The Clinical Classification Software (CCS) categorizes ICD-9 coded diagnoses into clinically meaningful groups. The categorization was developed by the Agency for Healthcare Research and Quality (AHRQ). More detail can be found on the AHRQ website: https://www.hcup-us.ahrq.gov/tools_software.jsp

This folder contains:

* `ccs_dx.sql` - Creates two tables: `ccs_single_level_dx` and `ccs_multi_level_dx`. These two tables are loaded from `ccs_single_level_dx.csv.gz` and `ccs_multi_level_dx.csv.gz`. Note that the script assumes you are using PostgreSQL v9.4 or later, and you must execute the script from this directory.

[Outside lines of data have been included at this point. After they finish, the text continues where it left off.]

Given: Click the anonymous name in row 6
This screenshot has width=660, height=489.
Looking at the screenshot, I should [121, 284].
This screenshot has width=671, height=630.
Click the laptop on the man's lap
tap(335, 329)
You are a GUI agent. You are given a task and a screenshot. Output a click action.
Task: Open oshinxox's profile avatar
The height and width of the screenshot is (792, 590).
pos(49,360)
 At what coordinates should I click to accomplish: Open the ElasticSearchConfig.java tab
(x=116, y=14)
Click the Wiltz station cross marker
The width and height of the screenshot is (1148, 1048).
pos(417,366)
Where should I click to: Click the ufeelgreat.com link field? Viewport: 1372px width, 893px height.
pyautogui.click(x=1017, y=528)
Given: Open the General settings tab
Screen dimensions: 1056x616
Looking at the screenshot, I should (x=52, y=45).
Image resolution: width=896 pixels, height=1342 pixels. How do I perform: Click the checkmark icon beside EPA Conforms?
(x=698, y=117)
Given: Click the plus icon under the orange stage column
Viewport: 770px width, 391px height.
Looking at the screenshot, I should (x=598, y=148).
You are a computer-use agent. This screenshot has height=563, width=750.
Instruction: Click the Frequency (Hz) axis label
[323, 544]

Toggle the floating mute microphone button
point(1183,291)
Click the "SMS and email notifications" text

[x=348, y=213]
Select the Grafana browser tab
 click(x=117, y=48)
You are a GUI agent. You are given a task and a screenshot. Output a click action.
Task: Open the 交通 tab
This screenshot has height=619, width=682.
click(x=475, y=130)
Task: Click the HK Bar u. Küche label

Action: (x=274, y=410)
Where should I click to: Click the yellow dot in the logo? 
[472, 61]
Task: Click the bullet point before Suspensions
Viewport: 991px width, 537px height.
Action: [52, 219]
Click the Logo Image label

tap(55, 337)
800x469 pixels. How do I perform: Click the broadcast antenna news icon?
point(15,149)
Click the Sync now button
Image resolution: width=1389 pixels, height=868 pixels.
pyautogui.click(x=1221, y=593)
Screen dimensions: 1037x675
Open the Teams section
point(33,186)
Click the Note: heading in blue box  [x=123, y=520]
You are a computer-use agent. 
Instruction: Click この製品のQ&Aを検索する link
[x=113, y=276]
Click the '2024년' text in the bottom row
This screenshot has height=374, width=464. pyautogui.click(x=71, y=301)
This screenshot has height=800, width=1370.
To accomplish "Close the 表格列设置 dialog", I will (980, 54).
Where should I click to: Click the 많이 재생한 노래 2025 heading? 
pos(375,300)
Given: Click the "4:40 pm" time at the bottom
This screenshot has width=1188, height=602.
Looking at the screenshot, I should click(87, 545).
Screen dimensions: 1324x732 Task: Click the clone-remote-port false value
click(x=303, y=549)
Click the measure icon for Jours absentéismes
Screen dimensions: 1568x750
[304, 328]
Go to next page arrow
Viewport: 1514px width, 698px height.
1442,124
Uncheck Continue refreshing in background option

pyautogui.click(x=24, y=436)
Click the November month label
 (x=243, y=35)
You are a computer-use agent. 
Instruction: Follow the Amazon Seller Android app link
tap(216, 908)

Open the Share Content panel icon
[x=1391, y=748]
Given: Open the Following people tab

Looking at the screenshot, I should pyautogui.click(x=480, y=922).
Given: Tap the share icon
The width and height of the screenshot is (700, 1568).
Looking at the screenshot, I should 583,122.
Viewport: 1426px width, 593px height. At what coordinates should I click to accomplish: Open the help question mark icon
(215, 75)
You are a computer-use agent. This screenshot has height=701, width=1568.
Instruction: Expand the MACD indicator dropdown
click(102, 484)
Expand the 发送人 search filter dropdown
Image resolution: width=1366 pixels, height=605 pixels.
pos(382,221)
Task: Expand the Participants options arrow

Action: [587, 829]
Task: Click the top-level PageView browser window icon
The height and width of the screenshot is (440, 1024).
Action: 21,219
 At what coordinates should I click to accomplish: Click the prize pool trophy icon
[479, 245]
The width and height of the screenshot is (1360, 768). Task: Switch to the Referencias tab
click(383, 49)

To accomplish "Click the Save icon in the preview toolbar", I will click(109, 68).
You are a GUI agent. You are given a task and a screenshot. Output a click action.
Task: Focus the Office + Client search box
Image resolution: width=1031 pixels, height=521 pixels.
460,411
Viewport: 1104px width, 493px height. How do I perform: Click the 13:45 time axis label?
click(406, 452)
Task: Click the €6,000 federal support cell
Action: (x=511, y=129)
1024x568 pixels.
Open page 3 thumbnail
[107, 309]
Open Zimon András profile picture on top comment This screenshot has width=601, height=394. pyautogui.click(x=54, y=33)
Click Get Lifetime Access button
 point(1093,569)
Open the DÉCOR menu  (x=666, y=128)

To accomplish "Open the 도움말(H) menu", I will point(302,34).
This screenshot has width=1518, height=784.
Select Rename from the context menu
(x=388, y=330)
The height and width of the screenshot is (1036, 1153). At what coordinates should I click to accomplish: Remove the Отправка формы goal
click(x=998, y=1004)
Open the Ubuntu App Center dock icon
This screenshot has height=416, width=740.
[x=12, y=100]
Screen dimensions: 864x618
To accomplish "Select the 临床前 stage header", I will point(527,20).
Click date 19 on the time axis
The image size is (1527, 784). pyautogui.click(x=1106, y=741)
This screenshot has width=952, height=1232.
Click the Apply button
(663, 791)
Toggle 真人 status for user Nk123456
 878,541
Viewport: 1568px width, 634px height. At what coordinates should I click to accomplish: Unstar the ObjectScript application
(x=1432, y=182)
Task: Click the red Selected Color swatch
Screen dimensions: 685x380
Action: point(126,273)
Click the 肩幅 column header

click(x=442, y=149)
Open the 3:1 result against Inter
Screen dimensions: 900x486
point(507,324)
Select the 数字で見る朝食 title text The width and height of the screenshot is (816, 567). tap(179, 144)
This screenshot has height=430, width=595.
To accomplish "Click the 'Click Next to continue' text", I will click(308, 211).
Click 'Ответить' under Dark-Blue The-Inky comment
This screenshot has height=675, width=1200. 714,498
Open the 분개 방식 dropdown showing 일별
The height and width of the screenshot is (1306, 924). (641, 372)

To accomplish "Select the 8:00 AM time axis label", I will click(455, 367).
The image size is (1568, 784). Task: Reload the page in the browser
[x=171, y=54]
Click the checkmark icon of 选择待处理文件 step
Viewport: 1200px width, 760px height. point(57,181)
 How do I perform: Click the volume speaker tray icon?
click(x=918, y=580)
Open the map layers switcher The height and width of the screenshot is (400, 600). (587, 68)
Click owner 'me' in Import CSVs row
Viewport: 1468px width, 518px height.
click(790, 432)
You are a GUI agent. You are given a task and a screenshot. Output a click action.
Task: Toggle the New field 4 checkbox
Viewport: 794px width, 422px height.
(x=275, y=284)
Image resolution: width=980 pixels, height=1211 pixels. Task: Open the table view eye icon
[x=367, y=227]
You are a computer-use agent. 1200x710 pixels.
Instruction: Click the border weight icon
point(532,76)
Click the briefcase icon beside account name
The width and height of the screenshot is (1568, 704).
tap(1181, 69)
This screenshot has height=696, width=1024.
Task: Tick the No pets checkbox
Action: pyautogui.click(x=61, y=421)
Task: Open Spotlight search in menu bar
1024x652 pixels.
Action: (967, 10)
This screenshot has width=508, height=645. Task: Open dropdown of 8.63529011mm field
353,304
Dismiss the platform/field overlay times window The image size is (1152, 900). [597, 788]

## Creation of the ccs_multi_level file

Download the original file from CCS: 

```
wget https://www.hcup-us.ahrq.gov/toolssoftware/ccs/Multi_Level_CCS_2015.zip
```

Unzip to a folder.

```
unzip Multi_Level_CCS_2015.zip
```

Use Python to convert all apostrophes in `ccs_multi_dx_tool_2015.csv` into double quotes (the file mixed apostrophes/double quotes as field encapsulators):

```python
import pandas as pd
df = pd.read_csv('ccs_multi_dx_tool_2015.csv.gz')
# remove apostrophes from header names and relabel
df.rename(columns={"'ICD-9-CM CODE'": "icd9_code", "'CCS LVL 1'": "ccs_level1", "'CCS LVL 1 LABEL'": "ccs_group1", "'CCS LVL 2'": "ccs_level2", "'CCS LVL 2 LABEL'": "ccs_group2", "'CCS LVL 3'": "ccs_level3", "'CCS LVL 3 LABEL'": "ccs_group3", "'CCS LVL 4'": "ccs_level4", "'CCS LVL 4 LABEL'": "ccs_group4", }, inplace=True)

def remove_surrounding_apostrophes(x):
    if x[0] == "'":
        x = x[1:]
    if x[-1] == "'":
        x = x[:-1]
    return x

for c in df.columns:
    df[c] = df[c].map(remove_surrounding_apostrophes)
    idxRemove = df[c].str.strip() == ''
    if idxRemove.any():
        df.loc[idxRemove, c] = None

# write to file
df.to_csv('ccs_multi_dx.csv.gz', index=False, compression='gzip')
```

(above run with Python 3.7 and pandas 0.23.2).

Now the SQL script can be run (`ccs_dx.sql`). The `ccs_multi_dx.csv.gz` file generated by this process is available in the repo, so the above process is just for documentation, and does not necessarily have to be re-run.